Let it always be known what happened here. We were coming home to our land of snow. Not because the mouth of the river they called Mississippi wasn’t bountiful. The fish swam in swamp land waving grass under star light currents of plenty and all the music had a jump and merry melody. We really could have stayed.
But the land of snow called us home. We had winter in our bones. Acadian driftwood. Gypsy tailwinds. So we set the compass north again.
And just in sight of the tip of the island is when the fire started on the ship.

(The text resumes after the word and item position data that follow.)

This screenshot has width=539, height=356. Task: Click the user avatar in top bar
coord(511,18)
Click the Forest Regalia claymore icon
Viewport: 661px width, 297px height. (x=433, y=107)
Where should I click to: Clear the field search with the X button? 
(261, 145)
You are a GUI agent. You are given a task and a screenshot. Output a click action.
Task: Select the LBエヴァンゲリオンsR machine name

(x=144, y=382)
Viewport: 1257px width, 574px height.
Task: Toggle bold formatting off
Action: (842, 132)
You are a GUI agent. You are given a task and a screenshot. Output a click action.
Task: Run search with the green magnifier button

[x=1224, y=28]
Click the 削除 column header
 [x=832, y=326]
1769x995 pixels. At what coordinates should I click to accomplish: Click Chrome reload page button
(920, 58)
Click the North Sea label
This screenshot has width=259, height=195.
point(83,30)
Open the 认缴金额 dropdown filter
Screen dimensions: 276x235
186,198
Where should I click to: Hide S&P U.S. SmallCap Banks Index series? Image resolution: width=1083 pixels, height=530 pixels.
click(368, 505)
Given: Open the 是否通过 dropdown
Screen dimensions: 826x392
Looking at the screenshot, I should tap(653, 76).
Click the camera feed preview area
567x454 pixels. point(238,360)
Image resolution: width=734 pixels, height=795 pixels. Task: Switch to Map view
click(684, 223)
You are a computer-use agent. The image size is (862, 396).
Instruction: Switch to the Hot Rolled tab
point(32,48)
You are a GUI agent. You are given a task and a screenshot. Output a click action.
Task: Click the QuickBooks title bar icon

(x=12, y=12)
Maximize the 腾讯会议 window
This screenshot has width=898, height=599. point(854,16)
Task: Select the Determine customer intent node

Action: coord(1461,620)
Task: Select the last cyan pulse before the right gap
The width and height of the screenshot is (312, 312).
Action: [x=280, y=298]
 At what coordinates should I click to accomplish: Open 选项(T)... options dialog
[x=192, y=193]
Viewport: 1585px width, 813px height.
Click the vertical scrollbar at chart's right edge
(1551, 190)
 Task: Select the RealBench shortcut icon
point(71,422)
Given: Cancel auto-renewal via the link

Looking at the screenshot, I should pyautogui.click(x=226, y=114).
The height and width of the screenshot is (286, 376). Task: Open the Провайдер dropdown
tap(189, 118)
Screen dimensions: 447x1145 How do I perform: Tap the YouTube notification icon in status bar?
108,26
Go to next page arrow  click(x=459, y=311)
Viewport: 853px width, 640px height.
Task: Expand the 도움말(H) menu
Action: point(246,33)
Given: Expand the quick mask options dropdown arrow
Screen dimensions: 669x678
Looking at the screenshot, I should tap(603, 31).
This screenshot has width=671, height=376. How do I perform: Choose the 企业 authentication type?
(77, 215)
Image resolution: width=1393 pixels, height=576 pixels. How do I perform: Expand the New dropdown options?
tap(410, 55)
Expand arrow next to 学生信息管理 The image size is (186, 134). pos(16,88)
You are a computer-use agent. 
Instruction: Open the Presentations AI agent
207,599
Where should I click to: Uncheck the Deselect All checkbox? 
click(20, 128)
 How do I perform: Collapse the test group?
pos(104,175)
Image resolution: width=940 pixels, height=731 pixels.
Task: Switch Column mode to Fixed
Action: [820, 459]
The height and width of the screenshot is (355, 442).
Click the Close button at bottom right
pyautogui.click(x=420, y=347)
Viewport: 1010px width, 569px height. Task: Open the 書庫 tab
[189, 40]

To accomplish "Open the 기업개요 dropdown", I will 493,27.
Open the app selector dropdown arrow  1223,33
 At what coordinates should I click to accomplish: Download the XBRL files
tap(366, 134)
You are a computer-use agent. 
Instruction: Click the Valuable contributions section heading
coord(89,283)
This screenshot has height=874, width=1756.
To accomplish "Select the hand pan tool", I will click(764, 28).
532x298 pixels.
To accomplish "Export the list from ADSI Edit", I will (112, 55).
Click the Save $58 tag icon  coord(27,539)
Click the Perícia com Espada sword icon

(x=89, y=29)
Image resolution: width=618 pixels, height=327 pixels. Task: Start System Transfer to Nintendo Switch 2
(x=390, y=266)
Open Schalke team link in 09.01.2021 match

Someday they will find the mighty ship. They will puzzle at the semicircular metal collar several feet across, built into the hull. They will surmise correctly that it was an oven. All that will be missing is the smell of warm bread baking in the snow when the fire started up. And the scripture lines I said out loud as I realized that the fire would be stronger than the ship, at just that golden moment when we passed the tip of the island and I somehow saw giant towers from the future falling, hit by strange flying machines high in the air, a vision of fires blazing strong now just like the one by the oven in our ship. I said the lines out loud. I prayed the lines from Kings, but as I prayed I also just spoke like an everyday, ordinary conversation to you. As if we were home. In our own warm kitchen. And it was almost time for dinner, “but the Lord was not in the fire; and after the fire a sound of sheer silence.”
The ship started to roll slowly, tip to the left, and began to sink beneath the waves. And I prayed again, the lines from the book of John,
“The wind blows where it chooses, and you hear the sound of it, but you do not know where it comes from or where it goes.”
A long time from now, my one and only love, when the children of children, carrying this deeply buried memory of you and I, are running, playing dancing joyfully in the snow, in a time that will come even after the towers in the sky had fallen and in that naked dawn when only a few survived, in that time so far from now, they will finally find our ship.
They will measure it off. Our 30-foot length of a wood hulled vessel. They will puzzle as to why we had an oven. Never having smelled our home made bread. And they will find our ship near where those towers had fallen from the sky. They will find our ship in the wet melting simmering heat of July. A heat like the one that drove us back home from New Orleans.
And when they find that ship in the middle of some hot July.
Somewhere, we will be feeling that gypsy tail wind, running with our little family, children laughing, tramping through the snow, looking up and catching frosty white flakes in our eyes like shimmering winter diamonds. The splendor of the winter. And the comforting chilly white winds of home.
************************************************************
On Wednesday July 14,2010, workers in Manhattan excavating the site for a future World Trade Center came upon the remnants of a ship. It was estimated that the ship had lain undisturbed for over 200 years.